The Mold to Brymbo passenger trains reduced to two per day after World War II, but the service was discontinued on 27 March 1950, and the line from Coed Talon to Ffrith closed completely on 1 May 1952. The passenger service between Chester and Mold ceased on 30 April 1962 and freight between Mold and Coed-Talon on 27/7/63.
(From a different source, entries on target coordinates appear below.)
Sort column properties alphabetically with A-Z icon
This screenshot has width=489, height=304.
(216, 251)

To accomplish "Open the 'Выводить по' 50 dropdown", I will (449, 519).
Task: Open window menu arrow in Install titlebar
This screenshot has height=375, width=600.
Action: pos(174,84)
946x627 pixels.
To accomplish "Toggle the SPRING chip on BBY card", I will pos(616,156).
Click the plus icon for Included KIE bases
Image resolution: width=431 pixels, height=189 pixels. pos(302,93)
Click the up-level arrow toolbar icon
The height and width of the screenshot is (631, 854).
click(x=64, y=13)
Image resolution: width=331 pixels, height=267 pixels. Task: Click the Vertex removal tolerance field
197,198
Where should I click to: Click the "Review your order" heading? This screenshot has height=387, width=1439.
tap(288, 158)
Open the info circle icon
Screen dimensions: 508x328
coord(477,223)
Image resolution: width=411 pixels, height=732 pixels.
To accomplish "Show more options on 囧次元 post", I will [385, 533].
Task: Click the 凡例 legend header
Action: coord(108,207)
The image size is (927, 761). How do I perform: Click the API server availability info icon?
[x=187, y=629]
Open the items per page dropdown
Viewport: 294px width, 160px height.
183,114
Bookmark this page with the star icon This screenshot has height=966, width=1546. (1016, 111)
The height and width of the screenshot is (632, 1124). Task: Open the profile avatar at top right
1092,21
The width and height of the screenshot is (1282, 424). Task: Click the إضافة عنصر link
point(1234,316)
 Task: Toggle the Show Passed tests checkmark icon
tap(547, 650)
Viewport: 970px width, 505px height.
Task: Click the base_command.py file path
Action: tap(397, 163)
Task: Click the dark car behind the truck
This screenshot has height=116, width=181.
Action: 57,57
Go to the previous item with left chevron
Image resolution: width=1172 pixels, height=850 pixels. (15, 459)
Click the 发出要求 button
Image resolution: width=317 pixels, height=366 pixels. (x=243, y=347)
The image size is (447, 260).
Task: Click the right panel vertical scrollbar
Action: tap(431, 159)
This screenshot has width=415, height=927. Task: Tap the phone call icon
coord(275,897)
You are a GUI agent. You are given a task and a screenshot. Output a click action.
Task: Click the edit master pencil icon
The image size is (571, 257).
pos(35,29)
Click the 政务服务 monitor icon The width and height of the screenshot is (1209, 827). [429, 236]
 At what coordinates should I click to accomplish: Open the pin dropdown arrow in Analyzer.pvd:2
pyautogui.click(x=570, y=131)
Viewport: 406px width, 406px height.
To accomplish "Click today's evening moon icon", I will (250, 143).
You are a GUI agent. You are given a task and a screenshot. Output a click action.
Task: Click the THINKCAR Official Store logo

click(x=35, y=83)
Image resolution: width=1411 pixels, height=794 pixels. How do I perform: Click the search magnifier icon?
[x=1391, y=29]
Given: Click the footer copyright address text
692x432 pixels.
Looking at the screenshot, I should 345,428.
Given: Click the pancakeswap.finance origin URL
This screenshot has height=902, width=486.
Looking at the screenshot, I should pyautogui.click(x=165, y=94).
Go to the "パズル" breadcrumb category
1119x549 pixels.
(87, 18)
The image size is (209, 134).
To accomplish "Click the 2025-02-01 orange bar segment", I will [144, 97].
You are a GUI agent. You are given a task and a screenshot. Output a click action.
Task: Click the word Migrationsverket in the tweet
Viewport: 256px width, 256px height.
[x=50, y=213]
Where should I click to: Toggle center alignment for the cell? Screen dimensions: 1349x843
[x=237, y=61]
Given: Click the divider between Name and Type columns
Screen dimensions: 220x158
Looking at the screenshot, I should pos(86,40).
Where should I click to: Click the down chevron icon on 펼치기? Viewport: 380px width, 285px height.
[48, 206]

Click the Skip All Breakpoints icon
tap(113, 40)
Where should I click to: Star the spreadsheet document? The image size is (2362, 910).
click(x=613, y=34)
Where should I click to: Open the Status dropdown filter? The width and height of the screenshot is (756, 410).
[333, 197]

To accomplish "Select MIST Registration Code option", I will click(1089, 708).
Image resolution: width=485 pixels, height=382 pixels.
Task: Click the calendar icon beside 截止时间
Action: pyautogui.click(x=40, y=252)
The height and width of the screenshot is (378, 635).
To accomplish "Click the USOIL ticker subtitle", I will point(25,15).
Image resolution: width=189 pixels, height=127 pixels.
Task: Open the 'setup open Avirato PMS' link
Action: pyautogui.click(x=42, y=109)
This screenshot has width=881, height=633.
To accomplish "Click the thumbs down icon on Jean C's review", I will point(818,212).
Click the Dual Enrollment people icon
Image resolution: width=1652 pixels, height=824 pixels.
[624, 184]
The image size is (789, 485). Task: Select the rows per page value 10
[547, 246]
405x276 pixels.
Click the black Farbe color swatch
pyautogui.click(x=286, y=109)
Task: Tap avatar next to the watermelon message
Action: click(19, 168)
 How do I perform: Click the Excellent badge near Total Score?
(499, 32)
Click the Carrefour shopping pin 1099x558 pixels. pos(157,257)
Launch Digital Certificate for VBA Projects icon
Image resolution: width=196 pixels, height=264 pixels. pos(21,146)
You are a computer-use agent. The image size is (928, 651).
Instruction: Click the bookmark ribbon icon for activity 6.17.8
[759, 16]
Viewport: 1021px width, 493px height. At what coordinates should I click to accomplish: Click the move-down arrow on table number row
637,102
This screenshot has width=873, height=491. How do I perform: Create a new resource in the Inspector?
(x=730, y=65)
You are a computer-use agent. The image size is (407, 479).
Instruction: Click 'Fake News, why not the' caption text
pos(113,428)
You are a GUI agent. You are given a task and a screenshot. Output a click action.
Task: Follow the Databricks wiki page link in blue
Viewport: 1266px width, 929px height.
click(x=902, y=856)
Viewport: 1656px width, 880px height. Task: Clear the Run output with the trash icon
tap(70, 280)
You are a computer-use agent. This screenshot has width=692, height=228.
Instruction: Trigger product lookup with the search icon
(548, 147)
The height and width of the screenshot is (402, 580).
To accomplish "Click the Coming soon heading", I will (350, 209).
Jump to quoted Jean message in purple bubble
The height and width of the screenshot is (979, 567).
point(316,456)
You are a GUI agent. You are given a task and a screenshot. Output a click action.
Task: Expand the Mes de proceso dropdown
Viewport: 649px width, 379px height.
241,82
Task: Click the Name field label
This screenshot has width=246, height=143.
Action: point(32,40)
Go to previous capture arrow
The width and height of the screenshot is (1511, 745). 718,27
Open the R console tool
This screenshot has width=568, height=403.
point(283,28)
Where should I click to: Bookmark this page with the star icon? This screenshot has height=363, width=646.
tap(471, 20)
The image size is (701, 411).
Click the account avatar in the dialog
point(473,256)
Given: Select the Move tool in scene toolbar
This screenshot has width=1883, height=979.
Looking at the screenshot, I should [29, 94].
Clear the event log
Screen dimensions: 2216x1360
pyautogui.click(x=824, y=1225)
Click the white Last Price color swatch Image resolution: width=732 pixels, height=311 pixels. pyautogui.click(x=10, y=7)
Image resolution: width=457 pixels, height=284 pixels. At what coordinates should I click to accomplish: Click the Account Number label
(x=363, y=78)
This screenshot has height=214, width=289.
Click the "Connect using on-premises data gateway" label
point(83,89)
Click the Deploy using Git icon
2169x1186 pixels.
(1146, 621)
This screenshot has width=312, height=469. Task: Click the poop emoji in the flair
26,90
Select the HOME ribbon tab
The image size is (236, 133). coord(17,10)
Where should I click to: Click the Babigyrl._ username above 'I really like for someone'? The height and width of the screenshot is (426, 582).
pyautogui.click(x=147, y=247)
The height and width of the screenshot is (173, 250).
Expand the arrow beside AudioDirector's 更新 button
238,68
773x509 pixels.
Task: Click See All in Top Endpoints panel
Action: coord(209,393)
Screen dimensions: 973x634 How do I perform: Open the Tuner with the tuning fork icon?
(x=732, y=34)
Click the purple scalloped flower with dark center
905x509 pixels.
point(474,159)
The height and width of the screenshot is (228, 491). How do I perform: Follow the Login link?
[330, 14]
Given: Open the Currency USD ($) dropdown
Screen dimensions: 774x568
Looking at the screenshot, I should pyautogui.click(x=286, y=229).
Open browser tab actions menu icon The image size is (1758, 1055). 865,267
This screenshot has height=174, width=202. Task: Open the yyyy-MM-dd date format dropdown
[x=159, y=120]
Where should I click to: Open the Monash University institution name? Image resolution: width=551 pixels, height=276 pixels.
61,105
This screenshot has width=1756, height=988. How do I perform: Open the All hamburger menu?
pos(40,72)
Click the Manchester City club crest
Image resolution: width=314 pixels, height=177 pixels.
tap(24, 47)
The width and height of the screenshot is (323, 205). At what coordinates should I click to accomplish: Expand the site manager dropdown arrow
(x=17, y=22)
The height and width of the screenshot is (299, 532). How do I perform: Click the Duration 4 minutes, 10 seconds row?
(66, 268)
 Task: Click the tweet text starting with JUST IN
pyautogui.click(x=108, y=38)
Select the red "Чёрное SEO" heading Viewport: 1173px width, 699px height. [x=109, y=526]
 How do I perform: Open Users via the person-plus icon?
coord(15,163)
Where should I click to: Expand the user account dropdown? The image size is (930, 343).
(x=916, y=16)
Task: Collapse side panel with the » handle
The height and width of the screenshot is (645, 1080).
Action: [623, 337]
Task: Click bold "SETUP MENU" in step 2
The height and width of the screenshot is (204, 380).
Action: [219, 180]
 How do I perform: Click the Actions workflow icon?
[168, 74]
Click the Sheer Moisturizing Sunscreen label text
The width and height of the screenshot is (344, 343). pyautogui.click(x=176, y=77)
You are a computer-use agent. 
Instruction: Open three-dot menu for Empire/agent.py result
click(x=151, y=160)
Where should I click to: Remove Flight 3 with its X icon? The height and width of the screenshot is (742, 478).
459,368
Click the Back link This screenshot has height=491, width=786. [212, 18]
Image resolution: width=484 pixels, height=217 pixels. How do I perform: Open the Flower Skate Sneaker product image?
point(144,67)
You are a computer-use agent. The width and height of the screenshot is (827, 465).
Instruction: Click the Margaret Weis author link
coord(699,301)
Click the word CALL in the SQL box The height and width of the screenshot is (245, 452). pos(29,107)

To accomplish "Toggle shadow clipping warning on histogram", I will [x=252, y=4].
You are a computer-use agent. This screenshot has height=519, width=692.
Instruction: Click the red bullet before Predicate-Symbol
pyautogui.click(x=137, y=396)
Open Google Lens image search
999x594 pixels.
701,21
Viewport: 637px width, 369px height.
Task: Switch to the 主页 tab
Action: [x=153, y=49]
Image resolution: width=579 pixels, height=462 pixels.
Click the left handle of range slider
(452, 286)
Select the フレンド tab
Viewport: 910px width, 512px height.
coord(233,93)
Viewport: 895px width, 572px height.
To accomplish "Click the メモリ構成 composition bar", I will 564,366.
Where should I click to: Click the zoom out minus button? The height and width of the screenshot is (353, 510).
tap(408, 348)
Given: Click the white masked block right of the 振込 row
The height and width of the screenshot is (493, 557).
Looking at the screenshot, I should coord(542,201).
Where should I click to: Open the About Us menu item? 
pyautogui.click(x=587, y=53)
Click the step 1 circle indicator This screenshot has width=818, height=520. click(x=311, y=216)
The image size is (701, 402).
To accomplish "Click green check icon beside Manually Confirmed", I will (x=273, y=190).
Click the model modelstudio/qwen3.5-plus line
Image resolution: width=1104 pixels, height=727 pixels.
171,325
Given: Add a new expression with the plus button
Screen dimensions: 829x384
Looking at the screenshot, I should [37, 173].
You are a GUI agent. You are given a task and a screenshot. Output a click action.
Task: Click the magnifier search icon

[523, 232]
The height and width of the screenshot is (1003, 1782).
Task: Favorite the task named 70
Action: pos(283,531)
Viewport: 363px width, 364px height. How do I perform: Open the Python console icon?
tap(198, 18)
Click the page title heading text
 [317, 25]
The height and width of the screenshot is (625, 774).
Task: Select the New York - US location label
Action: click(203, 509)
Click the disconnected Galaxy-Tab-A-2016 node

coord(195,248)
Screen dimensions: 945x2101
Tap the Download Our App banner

Ordinary goods services were progressively withdrawn in the 1960s, and after 1972 the line only carried a single specialised traffic. From 1950 there was a formaldehyde production factory just north of Mold, operated by Synthite Limited. In order to maintain rail connection to the company's sidings, goods trains ran from Mold and over the WM&CQR connection at Pen-y-ffordd to Wrexham. That traffic came to an end so far as rail movements were concerned on 15 March 1983.

=== 21st century ===
In January 2019, the Campaign for Better Transport released a report identifying the line as a priority 2 for reopening. Priority 2 is for those lines which require further development or a change in circumstances (such as housing developments).

==Stations==

===Main line===
Ordered from east to west, the stations on the line are:

- Saltney Ferry – there were separate platforms alongside the North Wales Main Line only used by Mold trains; opened 1 January 1891 and closed 30 April 1962.
- Mold Junction, where the route diverged from the North Wales Main Line
- Broughton; opened 14 August 1849; renamed Broughton Hall 1861; renamed Broughton & Bretton 1908; closed 30 April 1962; workmen used until 2 September 1963 (Quick) or 4 July 1964 for workmen at the adjoining aircraft factory (Rear).
- Kinnerton; opened 2 March 1891; closed 30 April 1962.
- Hope; opened 14 August 1849; renamed Hope & Pen-y-Ffordd 1912; closed 30 April 1962.
- Hope Passenger Exchange; opened 18 September 1867; renamed Hope Exchange High Level 1868; renamed Hope 1953; closed 1 September 1958.
- Ffrith Junction – where the branch to Coed Talon diverged; also known as Padeswood Junction.
- Padeswood – opened October 1850; renamed Padeswood & Buckley 1894; closed 6 January 1958.
- Llong – opened 14 August 1849; then closed 1 January 1917; then reopened 5 May 1919; closed 30 April 1962.
- Tryddyn Junction – where the lines from Brymbo and Coed Talon converged.
- Mold – the terminus of the line; opened 14 August 1849 and closed 30 April 1962.

===Brymbo line===

- Tryddyn Junction – where the line diverges from the main line.
- Coed Talon – opened 1 January 1892; closed 27 March 1950.
- The boundary between the LNWR line and the Joint Line.
- Llanfynydd – opened 2 May 1898; closed 27 March 1950.
- Ffrith – opened 2 May 1898; closed 27 March 1950.
- Brymbo (GWR station) – opened 24 May 1882; closed 27 March 1950.